How to broadcast pandas series with different indices?
I have two pandas series, each with a different index:
In [2]: a = pd.Series(range(5), index=pd.Index(list('abcde'), name='index'))
In [3]: b = pd.Series(range(4), index=pd.Index(list('ABCD'), name='BIG_INDEX'))
What I would like to do is something along the lines of a.mul(b, axis=1)
to instruct pandas to broadcast b along the 1 axis before performing a ufunc (e.g. multiply, raise to the power of, etc). Is there a better way of doing this than using apply?

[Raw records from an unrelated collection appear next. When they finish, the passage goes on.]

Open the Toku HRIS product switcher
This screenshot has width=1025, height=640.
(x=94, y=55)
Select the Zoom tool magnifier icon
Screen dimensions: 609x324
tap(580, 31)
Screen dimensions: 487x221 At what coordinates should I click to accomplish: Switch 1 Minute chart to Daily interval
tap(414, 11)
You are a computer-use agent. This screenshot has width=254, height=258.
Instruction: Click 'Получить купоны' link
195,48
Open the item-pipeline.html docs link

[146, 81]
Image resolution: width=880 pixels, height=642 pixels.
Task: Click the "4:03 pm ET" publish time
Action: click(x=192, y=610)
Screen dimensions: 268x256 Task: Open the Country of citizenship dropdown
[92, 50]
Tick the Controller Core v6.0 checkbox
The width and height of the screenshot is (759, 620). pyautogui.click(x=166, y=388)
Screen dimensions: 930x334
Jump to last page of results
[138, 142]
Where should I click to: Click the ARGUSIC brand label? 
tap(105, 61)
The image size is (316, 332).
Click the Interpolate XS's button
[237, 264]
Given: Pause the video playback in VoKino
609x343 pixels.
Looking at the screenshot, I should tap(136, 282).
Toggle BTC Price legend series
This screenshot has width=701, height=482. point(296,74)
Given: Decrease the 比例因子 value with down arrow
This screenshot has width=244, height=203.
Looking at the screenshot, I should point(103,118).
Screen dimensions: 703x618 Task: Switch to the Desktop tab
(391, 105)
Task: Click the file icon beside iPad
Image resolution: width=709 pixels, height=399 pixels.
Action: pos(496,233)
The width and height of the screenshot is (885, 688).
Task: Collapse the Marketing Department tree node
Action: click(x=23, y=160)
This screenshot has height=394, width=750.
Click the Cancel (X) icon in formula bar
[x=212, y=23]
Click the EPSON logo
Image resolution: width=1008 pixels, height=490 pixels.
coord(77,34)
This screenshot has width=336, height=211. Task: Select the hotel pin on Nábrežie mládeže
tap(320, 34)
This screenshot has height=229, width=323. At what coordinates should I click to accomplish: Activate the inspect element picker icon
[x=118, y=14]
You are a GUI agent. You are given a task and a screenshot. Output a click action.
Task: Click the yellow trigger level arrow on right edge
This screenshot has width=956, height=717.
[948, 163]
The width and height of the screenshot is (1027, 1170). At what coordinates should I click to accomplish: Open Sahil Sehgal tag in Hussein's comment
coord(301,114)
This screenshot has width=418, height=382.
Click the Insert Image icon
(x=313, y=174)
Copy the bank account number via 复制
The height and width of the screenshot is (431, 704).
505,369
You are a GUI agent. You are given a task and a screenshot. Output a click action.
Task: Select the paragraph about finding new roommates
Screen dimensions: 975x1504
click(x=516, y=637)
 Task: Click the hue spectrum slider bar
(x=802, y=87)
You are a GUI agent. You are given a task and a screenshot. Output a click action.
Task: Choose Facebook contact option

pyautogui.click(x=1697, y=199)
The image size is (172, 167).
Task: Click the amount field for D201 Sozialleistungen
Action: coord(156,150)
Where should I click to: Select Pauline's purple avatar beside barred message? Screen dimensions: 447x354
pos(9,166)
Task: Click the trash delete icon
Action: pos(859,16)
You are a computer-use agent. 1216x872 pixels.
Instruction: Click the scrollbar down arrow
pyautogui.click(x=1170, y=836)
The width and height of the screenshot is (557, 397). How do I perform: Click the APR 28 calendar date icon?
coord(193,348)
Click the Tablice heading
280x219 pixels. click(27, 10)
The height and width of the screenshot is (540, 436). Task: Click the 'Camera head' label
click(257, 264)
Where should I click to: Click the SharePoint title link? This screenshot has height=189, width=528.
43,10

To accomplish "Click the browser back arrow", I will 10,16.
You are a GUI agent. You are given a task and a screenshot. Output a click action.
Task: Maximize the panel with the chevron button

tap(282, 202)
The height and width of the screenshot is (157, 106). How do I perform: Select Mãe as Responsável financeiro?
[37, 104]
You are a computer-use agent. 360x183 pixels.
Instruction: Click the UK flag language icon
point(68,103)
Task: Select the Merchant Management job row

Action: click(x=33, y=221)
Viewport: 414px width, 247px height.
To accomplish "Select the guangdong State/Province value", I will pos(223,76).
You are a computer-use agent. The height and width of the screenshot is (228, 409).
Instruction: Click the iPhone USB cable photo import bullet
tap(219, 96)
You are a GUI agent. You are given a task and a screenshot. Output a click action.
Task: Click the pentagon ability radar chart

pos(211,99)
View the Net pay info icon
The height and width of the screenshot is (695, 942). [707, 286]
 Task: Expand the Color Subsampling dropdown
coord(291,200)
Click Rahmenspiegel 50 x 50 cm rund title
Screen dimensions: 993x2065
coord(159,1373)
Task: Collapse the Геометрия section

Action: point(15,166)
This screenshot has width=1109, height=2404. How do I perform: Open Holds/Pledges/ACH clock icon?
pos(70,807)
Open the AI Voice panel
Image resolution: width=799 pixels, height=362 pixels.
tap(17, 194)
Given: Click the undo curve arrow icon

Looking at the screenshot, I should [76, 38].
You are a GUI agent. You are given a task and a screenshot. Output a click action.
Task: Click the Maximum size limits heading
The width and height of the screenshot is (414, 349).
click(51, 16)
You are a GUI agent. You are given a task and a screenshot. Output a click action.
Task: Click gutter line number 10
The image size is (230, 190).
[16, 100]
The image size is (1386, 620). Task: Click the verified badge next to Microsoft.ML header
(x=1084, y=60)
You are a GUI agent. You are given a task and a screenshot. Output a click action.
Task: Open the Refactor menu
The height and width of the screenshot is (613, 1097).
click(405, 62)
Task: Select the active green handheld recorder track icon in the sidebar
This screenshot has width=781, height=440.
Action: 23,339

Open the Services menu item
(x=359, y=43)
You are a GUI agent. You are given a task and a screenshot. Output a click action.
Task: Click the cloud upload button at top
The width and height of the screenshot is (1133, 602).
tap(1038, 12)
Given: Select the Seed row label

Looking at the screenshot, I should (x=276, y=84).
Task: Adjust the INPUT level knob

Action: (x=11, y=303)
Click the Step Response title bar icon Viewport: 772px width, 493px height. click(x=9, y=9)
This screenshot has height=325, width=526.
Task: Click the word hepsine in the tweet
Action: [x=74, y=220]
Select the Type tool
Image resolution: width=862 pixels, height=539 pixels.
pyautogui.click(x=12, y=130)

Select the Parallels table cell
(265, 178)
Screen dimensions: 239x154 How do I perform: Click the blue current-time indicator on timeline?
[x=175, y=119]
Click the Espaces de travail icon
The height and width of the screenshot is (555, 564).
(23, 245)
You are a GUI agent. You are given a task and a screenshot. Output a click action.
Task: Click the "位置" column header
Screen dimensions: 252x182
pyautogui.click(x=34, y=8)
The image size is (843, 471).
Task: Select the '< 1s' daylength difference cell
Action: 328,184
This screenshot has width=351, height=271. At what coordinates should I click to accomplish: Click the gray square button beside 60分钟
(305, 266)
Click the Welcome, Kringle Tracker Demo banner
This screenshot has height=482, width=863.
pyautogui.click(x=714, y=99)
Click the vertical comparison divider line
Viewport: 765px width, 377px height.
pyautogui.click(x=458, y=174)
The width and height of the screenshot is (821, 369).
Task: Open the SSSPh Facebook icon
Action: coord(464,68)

In [4]: a.apply(lambda x: x*b)
Out[4]:
BIG_INDEX A B C D
index
a 0 0 0 0
b 0 1 2 3
c 0 2 4 6
d 0 3 6 9
e 0 4 8 12
You could use numpy.outer
to perform the calculation as if a
and b
were arrays:
In [285]: pd.DataFrame(np.outer(a, b), columns=b.index, index=a.index)
Out[285]:
BIG_INDEX A B C D
index
a 0 0 0 0
b 0 1 2 3
c 0 2 4 6
d 0 3 6 9
e 0 4 8 12
This is quicker than calling a.apply(lambda x: x*b)
.
By the way, all NumPy ufuncs come with 5 methods: outer
, accumulate
, reduce
, reduceat
, and at
. So another way to write the solution above is
In [34]: pd.DataFrame(np.multiply.outer(a, b), columns=b.index, index=a.index)
Out[36]:
BIG_INDEX A B C D
index
a 0 0 0 0
b 0 1 2 3
c 0 2 4 6
d 0 3 6 9
e 0 4 8 12
And when written this way, it is clear how to apply the same idea to any NumPy ufunc. For example, to make and addition table out of a
and b
, call np.add
's outer
method:
In [37]: pd.DataFrame(np.add.outer(a, b), columns=b.index, index=a.index)
Out[37]:
BIG_INDEX A B C D
index
a 0 1 2 3
b 1 2 3 4
c 2 3 4 5
d 3 4 5 6
e 4 5 6 7